Sem o investimento no Juvenal Lamartine, Natal volta a se ver sem um estádio comum a todos os times locais para sediar jogos de campeonatos estadual e de outras origens, receber visitantes e continuar figurando em certames nacionais, a não ser que paguem, em todos os sentidos, pedágio ao ABC pelo uso do Maria Lamas Farache, que lastimavelmente a crônica esportiva prefere mencionar como “Machadão”.

Paradoxalmente, esta perspectiva dói em muitos torcedores de América e Alecrim, os clubes que não gostariam de cantar suas loas na casa abecedista, fazendo honras com o chapéu do maior rival local, e só encontram alternativa a cem quilômetros de distância, caso passem a levar seus atletas a enfrentar os adversários em Goianinha.

Nenhum deles parou para refletir sobre o quanto esta dor pode se alongar por muito mais tempo, indefinidamente. É certo que sofrem ao pensar em usar o Maria Lamas Farache até à inauguração do Arena das Dunas. Masoquistamente, porém, esta sensação também se lhes configura um alívio. Parece lhes garantir que a partir de 2.014 Natal contará com o estádio maravilhoso do qual, até hoje, só tomou conhecimento através de uma criação virtual em computador, sem nenhum adereço técnico que lhe dê a sustentação de projeto arquitetônico e estrutural.

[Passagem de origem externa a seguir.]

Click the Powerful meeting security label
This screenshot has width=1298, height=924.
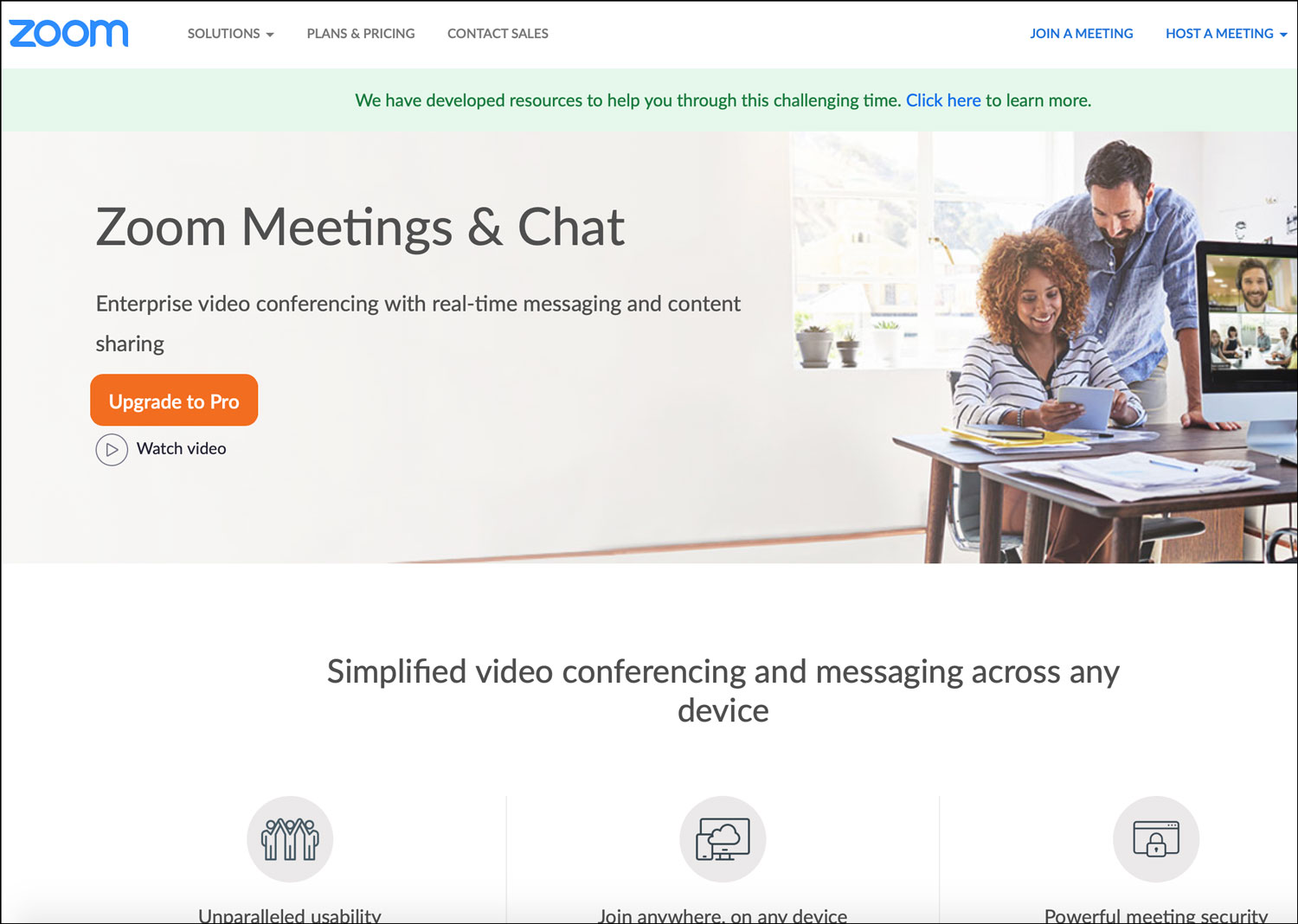point(1156,915)
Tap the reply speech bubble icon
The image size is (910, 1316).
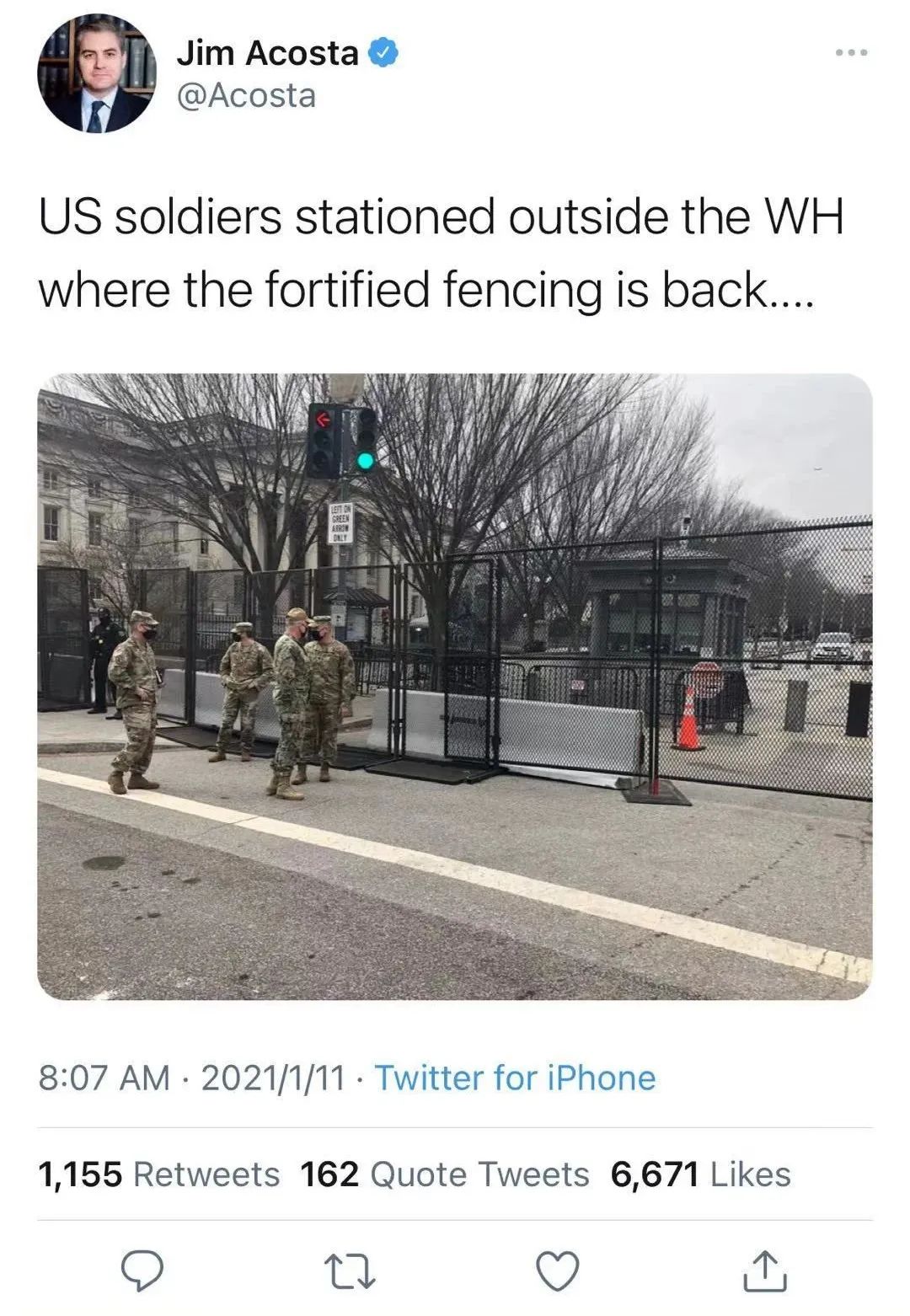(x=142, y=1271)
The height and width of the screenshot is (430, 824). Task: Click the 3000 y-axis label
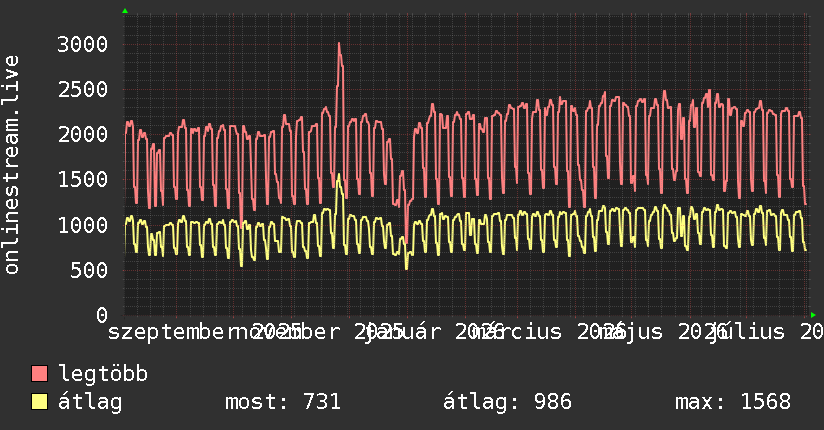[x=83, y=44]
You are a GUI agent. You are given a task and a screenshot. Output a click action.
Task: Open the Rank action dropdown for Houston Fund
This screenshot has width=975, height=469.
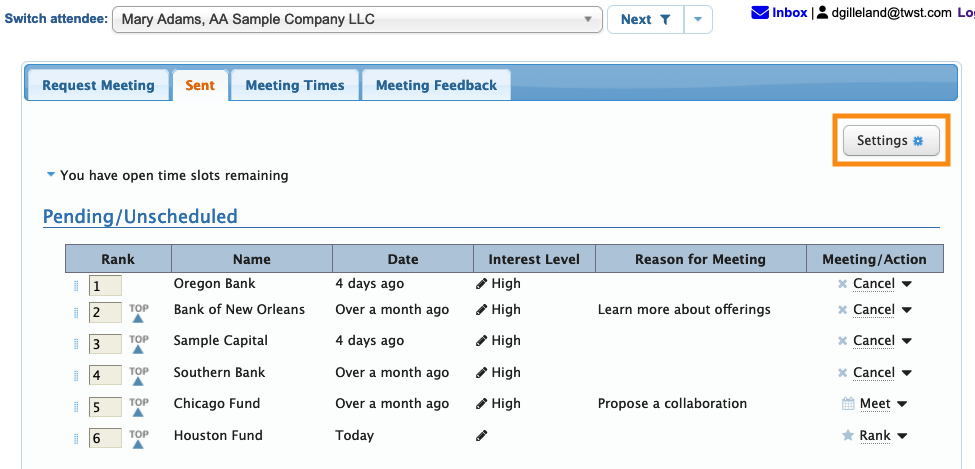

Ou seja: sofrem pensando numa dor passageira, imaginando que a perda de um braço humano será compensado por uma criação artificial de neurocientista. Ficar sem estádio comum a todos os clubes locais por dois anos? A inauguração do “Arena das Dunas” compensará este sofrimento. E se não houver “Arena das Dunas”, sem que nenhum Nicolelis possa compensar a falta do João Machado e do Humberto Nesi, quem e como amenizará a dor desta amputação?

Natal está prestes a se colocar no papel daquele policial que abre “Um corpo que cai”, um dos melhores filmes do extraordinário Alfred Hitchcok. Ele pula do alto de um edifício, que poderia ser chamado de João Machado, para outro, que aqui mereceria o nome de Arena das Dunas, e, não alcançando este, cai entre os dois prédios, perdendo a vida ao chocar-se com o chão duro da realidade.

(Publicado originalmente na edição desta quarta-feira, 8, hoje, do “Jornal de Roberto Guedes”, veiculado nas quartas-feiras pelo matutino natalense “Novo Jornal”).